Comment ? Ecoutons le refrain par lequel Jésus répond à toutes les questions des apôtres : « Si quelqu’un m’aime », « si vous m’aimez », « si vous m’aimiez »… et le commandement nouveau n’est que cette invitation : « Aimez ».
Dieu n’habite pas un lieu mais le mouvement même qui va d’une personne à l’autre ; l’Amour n’habite nulle part si ce n’est cette relation qui unit deux êtres, cet élan qui les pousse l’un vers l’autre. Voilà la demeure de Dieu, c’est le mouvement incessant de l’Amour.
Alors un second récit hassidique me vient à l’esprit : un jour, Rabbi Mendel de Kotsk se trouvait à table au milieu d’autres rabbis, tous plus savants et plus renommés que lui, et il leur posa cette question : « Où habite Dieu ? ». Les savants docteurs se moquent de lui ! Mauvaise question ! « Que nous demandez-vous là ? Le monde n’est-il pas plein de sa magnificence ? »… Après un silence réprobateur, Rabbi Mendel apporte lui-même la réponse à sa question : « Dieu habite où on le fait entrer ! ».
Ah oui ! Frères et sœurs, c’est exactement ce que nous dit Jésus : ouvrez votre cœur et Dieu entrera chez vous. Aimez et Dieu viendra en vous faire sa demeure, et son charivari.

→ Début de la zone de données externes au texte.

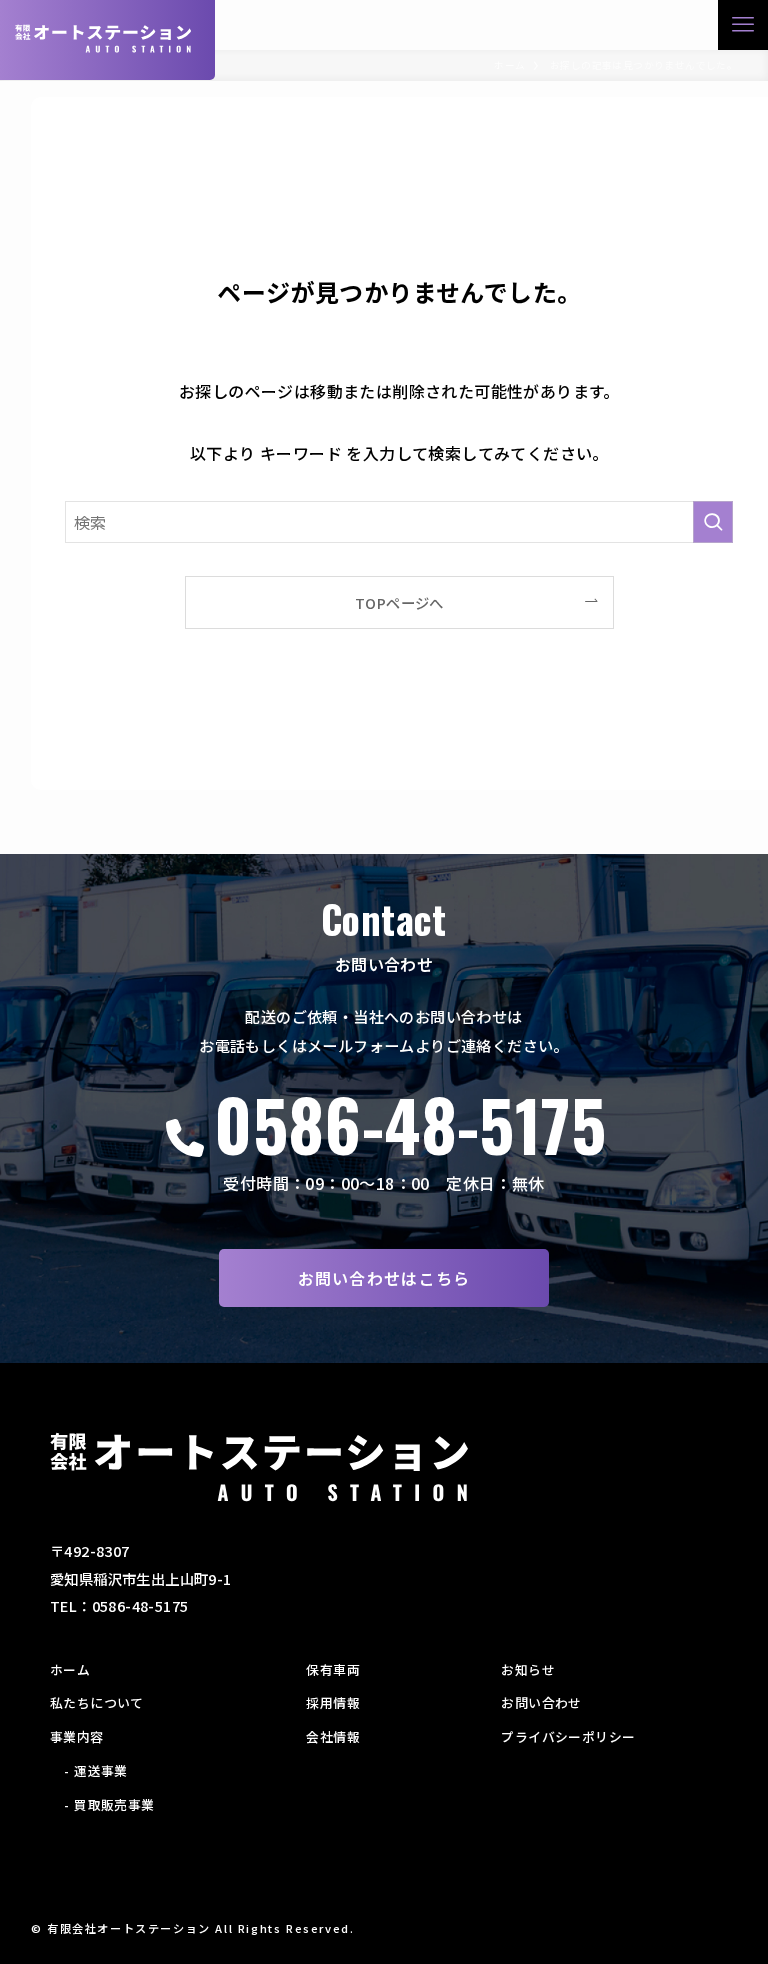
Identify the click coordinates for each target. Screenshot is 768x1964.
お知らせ (528, 1669)
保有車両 (333, 1669)
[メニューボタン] (743, 25)
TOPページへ (399, 602)
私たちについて (97, 1702)
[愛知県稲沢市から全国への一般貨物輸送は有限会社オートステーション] (103, 38)
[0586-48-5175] (185, 1137)
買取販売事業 (114, 1804)
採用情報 (333, 1702)
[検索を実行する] (713, 522)
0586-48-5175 (410, 1124)
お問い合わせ (541, 1702)
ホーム (70, 1669)
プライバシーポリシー (568, 1736)
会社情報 (333, 1736)
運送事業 (101, 1770)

Aimez et vous allez expérimenter la tornade du Dieu vivant : le Père viendra, le Fils viendra, l’Esprit viendra.
Dès lors, il ne s’agit pour nous que d’entrer dans la danse divine, dans ce mouvement invisible de Dieu, de ne pas figer et de ne pas anticiper non plus le mouvement : se laisser régler par le rythme d’un autre. Regardez les oiseaux : ils dansent quand ils aiment, et de même les sauterelles et les hippocampes. « Si vous m’aimiez, vous seriez dans la joie »… Madeleine Delbrêl en tire les conséquences : « Etre des gens joyeux qui dansent leur vie avec vous… Il n’est de monotonie et d’ennui que pour les vieilles âmes qui font tapisserie dans le bal joyeux de votre amour… Seigneur, venez nous inviter, venez nous faire danser ! ». Amen.